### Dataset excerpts

##########

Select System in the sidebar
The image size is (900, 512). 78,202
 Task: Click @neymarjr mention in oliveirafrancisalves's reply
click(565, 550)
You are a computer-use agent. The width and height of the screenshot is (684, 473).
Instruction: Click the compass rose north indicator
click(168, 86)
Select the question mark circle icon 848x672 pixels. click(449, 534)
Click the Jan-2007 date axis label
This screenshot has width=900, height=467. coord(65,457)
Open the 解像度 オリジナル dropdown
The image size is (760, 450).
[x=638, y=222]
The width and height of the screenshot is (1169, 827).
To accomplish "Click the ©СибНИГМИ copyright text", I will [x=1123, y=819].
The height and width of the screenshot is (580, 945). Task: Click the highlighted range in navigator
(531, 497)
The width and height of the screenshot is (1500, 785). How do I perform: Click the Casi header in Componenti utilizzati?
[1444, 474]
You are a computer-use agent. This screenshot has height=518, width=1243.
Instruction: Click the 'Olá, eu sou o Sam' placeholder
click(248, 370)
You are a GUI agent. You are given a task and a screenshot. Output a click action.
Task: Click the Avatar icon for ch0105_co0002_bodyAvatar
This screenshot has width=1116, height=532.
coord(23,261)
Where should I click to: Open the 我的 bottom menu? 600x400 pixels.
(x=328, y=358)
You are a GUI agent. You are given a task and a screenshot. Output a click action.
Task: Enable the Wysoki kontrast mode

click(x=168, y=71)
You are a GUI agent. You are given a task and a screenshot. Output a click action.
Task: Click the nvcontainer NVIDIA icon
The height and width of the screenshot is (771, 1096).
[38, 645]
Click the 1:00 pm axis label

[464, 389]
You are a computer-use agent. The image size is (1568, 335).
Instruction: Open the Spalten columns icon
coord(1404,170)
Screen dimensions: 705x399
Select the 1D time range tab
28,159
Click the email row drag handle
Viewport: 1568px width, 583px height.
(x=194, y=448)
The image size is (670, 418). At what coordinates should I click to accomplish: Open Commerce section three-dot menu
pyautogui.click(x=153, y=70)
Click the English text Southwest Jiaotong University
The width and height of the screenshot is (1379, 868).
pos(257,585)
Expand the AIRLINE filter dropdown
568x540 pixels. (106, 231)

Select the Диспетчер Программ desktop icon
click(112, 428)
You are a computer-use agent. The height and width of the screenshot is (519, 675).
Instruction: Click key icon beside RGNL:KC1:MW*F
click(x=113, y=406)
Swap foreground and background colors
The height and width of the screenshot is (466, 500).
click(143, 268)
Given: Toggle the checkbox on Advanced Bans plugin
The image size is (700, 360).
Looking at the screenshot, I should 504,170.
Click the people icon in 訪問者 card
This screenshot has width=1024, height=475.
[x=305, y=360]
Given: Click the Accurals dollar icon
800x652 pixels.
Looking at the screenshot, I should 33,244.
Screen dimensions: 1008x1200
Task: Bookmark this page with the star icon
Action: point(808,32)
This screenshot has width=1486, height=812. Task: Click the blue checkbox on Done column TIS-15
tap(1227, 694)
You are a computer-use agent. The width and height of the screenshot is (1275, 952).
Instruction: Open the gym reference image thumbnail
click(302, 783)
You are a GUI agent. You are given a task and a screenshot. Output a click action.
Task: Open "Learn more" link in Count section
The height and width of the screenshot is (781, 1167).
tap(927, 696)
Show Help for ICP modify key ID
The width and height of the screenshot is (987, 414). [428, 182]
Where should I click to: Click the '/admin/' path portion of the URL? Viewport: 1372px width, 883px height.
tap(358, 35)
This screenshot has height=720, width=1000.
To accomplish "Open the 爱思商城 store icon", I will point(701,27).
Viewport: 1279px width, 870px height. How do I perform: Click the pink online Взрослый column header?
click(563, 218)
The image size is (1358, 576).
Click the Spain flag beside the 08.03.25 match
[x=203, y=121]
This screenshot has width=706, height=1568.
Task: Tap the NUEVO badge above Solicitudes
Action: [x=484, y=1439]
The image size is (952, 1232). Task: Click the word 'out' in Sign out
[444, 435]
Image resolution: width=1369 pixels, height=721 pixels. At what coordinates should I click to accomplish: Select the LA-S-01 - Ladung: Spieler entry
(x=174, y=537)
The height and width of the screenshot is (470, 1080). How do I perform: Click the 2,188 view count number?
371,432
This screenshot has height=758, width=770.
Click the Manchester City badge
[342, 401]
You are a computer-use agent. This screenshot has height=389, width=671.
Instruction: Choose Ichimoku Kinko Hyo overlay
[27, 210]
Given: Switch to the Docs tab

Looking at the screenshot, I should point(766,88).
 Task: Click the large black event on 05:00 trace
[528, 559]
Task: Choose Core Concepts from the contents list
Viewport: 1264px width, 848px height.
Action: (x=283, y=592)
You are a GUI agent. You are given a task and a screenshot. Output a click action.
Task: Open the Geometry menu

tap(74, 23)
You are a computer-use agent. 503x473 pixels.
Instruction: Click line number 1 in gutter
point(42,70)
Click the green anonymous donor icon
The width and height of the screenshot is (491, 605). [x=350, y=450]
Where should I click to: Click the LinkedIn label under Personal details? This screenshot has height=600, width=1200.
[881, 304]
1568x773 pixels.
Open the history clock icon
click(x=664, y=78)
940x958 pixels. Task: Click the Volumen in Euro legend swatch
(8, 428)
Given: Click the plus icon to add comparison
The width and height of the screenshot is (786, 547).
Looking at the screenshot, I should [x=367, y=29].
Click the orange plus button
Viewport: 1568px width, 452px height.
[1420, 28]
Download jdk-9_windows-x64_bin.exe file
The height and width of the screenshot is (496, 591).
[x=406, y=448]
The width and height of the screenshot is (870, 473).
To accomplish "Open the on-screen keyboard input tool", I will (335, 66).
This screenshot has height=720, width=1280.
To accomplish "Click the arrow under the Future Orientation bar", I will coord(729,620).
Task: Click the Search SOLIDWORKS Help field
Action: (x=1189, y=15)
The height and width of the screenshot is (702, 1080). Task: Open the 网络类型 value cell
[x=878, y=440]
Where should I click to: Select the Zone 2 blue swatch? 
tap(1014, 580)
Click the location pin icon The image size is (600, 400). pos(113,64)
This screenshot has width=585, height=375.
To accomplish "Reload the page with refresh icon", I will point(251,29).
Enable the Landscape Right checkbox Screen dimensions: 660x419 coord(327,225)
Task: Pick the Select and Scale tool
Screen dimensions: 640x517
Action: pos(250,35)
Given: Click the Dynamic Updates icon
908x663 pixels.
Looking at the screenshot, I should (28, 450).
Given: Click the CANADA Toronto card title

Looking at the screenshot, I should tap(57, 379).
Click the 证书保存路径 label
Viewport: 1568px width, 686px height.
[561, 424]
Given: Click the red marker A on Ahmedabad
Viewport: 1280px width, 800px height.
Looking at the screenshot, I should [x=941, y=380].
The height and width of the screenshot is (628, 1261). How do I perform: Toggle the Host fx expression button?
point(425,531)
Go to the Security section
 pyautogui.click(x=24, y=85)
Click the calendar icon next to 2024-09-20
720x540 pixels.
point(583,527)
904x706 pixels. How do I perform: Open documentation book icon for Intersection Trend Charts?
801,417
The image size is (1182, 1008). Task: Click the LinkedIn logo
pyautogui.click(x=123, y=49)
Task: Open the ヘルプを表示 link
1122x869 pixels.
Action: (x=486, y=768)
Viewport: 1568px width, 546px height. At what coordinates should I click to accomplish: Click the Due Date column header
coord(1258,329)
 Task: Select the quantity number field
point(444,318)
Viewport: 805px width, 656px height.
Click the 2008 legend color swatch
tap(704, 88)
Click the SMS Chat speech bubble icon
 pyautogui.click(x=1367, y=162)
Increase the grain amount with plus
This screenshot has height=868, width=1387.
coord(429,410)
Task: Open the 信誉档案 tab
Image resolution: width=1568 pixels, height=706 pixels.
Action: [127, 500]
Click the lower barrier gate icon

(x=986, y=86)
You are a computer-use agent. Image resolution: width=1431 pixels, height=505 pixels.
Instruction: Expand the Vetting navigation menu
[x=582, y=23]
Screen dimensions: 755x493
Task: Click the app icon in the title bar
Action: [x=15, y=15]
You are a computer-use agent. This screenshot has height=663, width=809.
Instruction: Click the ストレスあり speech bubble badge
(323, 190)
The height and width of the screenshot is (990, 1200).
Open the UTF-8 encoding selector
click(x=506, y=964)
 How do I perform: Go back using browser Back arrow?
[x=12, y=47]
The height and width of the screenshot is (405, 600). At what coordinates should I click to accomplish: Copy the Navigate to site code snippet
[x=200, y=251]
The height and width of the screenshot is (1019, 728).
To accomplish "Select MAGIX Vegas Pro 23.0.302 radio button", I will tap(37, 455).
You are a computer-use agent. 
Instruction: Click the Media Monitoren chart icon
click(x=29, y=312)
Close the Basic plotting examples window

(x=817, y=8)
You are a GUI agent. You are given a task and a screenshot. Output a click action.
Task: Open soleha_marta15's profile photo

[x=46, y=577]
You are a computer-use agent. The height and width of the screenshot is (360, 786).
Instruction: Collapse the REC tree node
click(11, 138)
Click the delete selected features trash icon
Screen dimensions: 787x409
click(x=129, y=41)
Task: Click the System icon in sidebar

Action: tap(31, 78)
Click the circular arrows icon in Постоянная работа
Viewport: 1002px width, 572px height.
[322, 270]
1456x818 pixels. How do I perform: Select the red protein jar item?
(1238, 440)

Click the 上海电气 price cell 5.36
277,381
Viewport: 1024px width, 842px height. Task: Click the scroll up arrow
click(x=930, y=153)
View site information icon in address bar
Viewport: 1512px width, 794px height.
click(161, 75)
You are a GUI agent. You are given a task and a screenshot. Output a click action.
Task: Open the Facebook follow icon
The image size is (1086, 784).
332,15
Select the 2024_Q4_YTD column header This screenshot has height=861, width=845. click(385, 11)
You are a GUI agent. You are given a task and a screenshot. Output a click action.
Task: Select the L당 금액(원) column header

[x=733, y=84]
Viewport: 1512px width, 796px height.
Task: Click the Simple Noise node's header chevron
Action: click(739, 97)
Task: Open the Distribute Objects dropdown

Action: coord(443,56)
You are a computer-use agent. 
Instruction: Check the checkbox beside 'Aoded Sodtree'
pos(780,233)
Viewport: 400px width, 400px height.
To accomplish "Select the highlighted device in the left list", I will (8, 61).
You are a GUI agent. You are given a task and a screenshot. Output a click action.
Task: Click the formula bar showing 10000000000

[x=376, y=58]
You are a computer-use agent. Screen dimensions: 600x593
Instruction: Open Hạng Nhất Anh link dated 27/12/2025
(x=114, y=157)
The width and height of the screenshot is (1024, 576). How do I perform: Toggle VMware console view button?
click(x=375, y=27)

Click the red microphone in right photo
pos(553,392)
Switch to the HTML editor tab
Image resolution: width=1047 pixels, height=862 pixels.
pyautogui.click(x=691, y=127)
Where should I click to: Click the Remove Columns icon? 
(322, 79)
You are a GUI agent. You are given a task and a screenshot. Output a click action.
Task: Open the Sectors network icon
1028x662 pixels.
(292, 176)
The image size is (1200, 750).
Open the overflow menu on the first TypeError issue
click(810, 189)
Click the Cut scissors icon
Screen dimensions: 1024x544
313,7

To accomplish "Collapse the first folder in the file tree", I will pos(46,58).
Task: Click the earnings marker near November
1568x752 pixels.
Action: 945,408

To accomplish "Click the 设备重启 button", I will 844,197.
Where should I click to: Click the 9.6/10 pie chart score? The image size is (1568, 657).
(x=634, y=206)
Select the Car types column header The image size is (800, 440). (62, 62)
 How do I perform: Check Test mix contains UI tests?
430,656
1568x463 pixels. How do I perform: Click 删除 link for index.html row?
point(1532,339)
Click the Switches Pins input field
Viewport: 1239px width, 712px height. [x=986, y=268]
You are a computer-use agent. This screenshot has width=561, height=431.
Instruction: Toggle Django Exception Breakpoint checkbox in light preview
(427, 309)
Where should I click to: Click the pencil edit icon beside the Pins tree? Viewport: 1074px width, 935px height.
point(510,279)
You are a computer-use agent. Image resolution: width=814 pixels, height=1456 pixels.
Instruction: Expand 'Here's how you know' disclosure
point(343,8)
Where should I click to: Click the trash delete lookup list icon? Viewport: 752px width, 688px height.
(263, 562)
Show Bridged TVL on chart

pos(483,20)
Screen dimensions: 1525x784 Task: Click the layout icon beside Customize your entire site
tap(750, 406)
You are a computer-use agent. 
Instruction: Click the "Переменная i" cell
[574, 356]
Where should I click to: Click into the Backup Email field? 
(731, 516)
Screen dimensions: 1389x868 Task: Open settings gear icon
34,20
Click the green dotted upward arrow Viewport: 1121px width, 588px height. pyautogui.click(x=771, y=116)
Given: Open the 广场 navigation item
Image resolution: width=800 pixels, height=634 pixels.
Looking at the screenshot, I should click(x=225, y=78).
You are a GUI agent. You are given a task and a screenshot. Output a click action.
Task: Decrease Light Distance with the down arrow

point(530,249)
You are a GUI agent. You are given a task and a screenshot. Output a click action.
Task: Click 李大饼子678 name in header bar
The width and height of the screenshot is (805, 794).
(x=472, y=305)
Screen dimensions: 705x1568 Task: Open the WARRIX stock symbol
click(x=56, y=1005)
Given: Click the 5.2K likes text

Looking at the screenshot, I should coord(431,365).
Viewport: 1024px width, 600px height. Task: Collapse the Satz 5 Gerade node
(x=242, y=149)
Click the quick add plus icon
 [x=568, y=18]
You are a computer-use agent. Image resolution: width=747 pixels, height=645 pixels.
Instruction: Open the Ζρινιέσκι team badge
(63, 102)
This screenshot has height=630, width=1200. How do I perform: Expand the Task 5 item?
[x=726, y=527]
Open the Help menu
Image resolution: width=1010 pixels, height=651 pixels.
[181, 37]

##########

### BRIEF
From the records above, give again exactly the lines running from the line with "Click the location" to the line with "The height and width of the screenshot is (990, 1200).", inclusive.

### WRITTEN SOLUTION
Click the location pin icon The image size is (600, 400). pos(113,64)
This screenshot has width=585, height=375.
To accomplish "Reload the page with refresh icon", I will point(251,29).
Enable the Landscape Right checkbox Screen dimensions: 660x419 coord(327,225)
Task: Pick the Select and Scale tool
Screen dimensions: 640x517
Action: pos(250,35)
Given: Click the Dynamic Updates icon
908x663 pixels.
Looking at the screenshot, I should (28, 450).
Given: Click the CANADA Toronto card title

Looking at the screenshot, I should tap(57, 379).
Click the 证书保存路径 label
Viewport: 1568px width, 686px height.
[561, 424]
Given: Click the red marker A on Ahmedabad
Viewport: 1280px width, 800px height.
Looking at the screenshot, I should [x=941, y=380].
The height and width of the screenshot is (628, 1261). How do I perform: Toggle the Host fx expression button?
point(425,531)
Go to the Security section
 pyautogui.click(x=24, y=85)
Click the calendar icon next to 2024-09-20
720x540 pixels.
point(583,527)
904x706 pixels. How do I perform: Open documentation book icon for Intersection Trend Charts?
801,417
The image size is (1182, 1008). Task: Click the LinkedIn logo
pyautogui.click(x=123, y=49)
Task: Open the ヘルプを表示 link
1122x869 pixels.
Action: (x=486, y=768)
Viewport: 1568px width, 546px height. At what coordinates should I click to accomplish: Click the Due Date column header
coord(1258,329)
 Task: Select the quantity number field
point(444,318)
Viewport: 805px width, 656px height.
Click the 2008 legend color swatch
tap(704, 88)
Click the SMS Chat speech bubble icon
 pyautogui.click(x=1367, y=162)
Increase the grain amount with plus
This screenshot has height=868, width=1387.
coord(429,410)
Task: Open the 信誉档案 tab
Image resolution: width=1568 pixels, height=706 pixels.
Action: [127, 500]
Click the lower barrier gate icon

(x=986, y=86)
You are a computer-use agent. Image resolution: width=1431 pixels, height=505 pixels.
Instruction: Expand the Vetting navigation menu
[x=582, y=23]
Screen dimensions: 755x493
Task: Click the app icon in the title bar
Action: [x=15, y=15]
You are a computer-use agent. This screenshot has height=663, width=809.
Instruction: Click the ストレスあり speech bubble badge
(323, 190)
The height and width of the screenshot is (990, 1200).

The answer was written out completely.